In Durrett v. Buxton, 63 Ark. 397, this court held that sections 839, 841 of Sand. & H. Dig. are special statutes, and are not repealed by the subsequent statute, digested as section 1279, which forbids county courts or their agents from making contracts until appropriations have been made therefor. Section 841 leaves the whole question of building a court house and jail to the county court proper.
The objection that the record of the day’s proceedings were not signed by the members' of the court present and participating does not go to the validity of the proceedings so noted by the clerk as shown in the record. In the first place, the authorized officer having written up the minutes upon the record, and their verity not having been called in question, the county court having general jurisdiction of the subject-matter, and being a superior court, the truth of the minutes could be established by parol. Lowenstein v. Caruth, 59 Ark. 588; Bobo v. State, 40 Ark. 225.

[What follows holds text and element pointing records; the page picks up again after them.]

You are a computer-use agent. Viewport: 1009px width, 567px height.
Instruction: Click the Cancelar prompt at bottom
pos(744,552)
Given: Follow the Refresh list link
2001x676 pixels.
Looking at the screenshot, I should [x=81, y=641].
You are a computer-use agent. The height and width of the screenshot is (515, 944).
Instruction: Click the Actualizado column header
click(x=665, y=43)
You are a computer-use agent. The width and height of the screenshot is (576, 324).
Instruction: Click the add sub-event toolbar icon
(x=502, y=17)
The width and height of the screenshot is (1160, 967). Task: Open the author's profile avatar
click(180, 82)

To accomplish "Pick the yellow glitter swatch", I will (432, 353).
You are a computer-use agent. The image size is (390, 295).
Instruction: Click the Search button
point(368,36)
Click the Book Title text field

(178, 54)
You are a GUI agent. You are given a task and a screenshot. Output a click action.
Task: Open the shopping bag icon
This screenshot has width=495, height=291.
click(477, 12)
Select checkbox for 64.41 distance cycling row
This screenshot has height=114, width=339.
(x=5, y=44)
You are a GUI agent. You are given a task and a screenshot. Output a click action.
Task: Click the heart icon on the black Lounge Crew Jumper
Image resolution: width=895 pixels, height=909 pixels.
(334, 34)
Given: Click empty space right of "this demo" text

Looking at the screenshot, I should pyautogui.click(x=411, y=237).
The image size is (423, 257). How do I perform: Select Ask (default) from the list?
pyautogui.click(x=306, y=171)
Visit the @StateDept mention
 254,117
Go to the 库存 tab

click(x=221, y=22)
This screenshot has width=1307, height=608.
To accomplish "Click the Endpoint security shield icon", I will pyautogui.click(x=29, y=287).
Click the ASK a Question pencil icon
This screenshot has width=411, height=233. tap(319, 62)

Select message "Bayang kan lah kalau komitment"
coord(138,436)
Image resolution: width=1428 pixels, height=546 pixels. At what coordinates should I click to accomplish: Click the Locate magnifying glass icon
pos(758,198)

The objection that the county court appointed three (only two were appointed), instead of one, is abstractly correct, but it only goes to the compensation to be allowed the commissioners for services. This bill is to restrain the letting of a contract on the notice given at first by the commissioners for informality, and the chancellor sustained the plaintiff in that regard. As we understand it, the commissioners then advertised in proper form for bidders, and the temporary restraining order granted by us was to restrain them from letting the contract on this last notice. In the case at bar the levying court made the appropriation required by section 1279, and so, in either event, whether a previous appropriation by the levying court was necessary, as provided in section 1279, for the erection of county buildings generally, or the order for the building of the court house and jail could be made by the county proper without such previous appropriation, as seems to be the effect of the rule of Durrett v. Buxton, supra, the order of the county court proper was valid, and binding upon the county.
In such an expensive matter as the building of a court house and jail, it is not of course expected, under ordinary cireumstances, to cover the whole amount by the levy for one year, and in fact this cannot be done, since, together with the ordinary expenses of the county, the levy for erecting these buildings must not exceed in one year the rate of 5 mills. The amount and number of the annual installments necessary to cover the whole cost of the structure must be and is left to the discretion of the levying court, to be exercised so as to accomplish the result intended in a reasonable time.
Having thus disposed of all the questions that properly arise under the allegations of the bill and demurrer thereto, our conclusion is that the decree of the chancellor should be affirmed, and the temporary injunction granted by us should be dissolved, and it is so ordered.